Omega 3 fatty acids for prevention and treatment of cardiovascular disease.
Citations:286
Influential Citations:12
Systematic Reviews / Meta-Analyses
95
Enhanced Details
Methods
RCTs and cohorts. RCTs: 48 randomized trials (n=36,913); follow-up 6–108 months; adults with cardiovascular disease or at high risk; mix of men and women; several trials in inflammatory diseases. Cohorts: 47 analyses from 26 cohorts (n=563,218); follow-up 4–25 years; exposures via diet or biomarkers. Many RCTs used double-blind design and adequate allocation concealment.
Intervention
Fish oil- and plant-based omega-3 regimens delivered as capsules, oils, emulsions or enriched foods.
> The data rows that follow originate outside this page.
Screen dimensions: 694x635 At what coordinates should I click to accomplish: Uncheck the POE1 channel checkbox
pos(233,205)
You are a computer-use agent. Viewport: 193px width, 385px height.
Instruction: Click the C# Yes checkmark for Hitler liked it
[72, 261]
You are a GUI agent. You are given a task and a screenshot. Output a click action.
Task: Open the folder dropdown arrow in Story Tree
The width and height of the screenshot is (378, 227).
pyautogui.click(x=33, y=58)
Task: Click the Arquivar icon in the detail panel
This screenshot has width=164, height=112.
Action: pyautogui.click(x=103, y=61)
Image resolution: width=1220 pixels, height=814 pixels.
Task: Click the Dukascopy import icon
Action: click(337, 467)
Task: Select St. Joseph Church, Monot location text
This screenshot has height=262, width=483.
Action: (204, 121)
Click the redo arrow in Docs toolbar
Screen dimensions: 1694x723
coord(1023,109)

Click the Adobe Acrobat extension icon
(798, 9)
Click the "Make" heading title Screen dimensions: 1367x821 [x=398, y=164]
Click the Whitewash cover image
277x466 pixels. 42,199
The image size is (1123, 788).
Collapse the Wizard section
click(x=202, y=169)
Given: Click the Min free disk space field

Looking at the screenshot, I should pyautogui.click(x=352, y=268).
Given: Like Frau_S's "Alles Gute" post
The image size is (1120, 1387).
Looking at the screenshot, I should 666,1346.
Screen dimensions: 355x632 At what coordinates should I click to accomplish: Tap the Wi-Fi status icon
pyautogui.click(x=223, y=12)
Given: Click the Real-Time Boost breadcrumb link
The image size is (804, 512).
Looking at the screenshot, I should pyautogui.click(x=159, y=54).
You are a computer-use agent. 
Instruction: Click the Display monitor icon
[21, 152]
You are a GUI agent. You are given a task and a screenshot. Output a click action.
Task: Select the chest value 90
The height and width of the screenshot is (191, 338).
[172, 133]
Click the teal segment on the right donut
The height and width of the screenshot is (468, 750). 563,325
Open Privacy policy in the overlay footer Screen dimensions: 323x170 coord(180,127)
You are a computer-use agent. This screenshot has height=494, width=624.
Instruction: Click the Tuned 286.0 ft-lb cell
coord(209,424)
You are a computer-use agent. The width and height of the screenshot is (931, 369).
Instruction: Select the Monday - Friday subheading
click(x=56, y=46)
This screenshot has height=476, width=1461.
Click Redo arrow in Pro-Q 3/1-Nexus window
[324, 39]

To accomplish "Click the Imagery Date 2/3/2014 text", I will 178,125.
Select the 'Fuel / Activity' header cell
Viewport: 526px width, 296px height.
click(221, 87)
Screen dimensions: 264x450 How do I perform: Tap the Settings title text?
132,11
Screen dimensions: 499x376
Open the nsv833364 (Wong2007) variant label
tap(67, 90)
Fish-based regimens delivered EPA+DHA (and sometimes DPA) daily doses ranging roughly 0.4–7 g of long-chain omega-3 fats for 6–108 months; plant-based regimens included linseed/flaxseed oil and alpha-linolenic acid (ALA)–enriched margarine; some trials used EPA+DHA in ethyl ester forms. Several studies combined dietary advice to increase oily fish with supplementation; others used enriched foods. Formulations included Omacor, MaxEPA, PurEPA, Promega, Esapent, Eskisol, EPA-ethyl ester capsules, cod liver oil, linseed oil, and omega-3–rich margarine.
Results
Overall, dietary or supplemental omega-3 fats did not clearly reduce total mortality, cardiovascular events, or cancers in the general population or in those at risk of cardiovascular disease. Pooled RCT total mortality RR 0.87 (0.73–1.03) with significant heterogeneity; sensitivity analyses in low-bias trials yielded RR 0.98 (0.70–1.36). Combined cardiovascular events RR 0.95 (0.82–1.12). Some longer trials suggested a modest mortality reduction (RR ~0.84; 0.75–0.93) but this effect weakened when a large trial (DART 2) was removed. No robust evidence that fish- vs plant-sourced omega-3 fats differ in effectiveness. No clear cancer or stroke risk increase, though data for some outcomes were imprecise. Omega-3s consistently lower triglycerides and may modestly raise LDL; little or no effect on weight or BP. Side effects (taste, GI) increased trial drop-outs. The evidence does not justify widespread initiation of omega-3 supplementation for mortality or cardiovascular prevention, but continuing current omega-3 intake is reasonable while awaiting higher-quality long-term trials, and toxin exposure in fish oils warrants monitoring.
Limitations
Significant heterogeneity and varying risk of bias across trials; one large trial (DART 2) heavily influenced results; many trials were older with methodological limitations; observational cohorts are prone to residual confounding; limited data for cancer and neurological outcomes; inconsistent reporting of toxin exposure from fish oils; findings may not apply uniformly across populations or dosing regimens.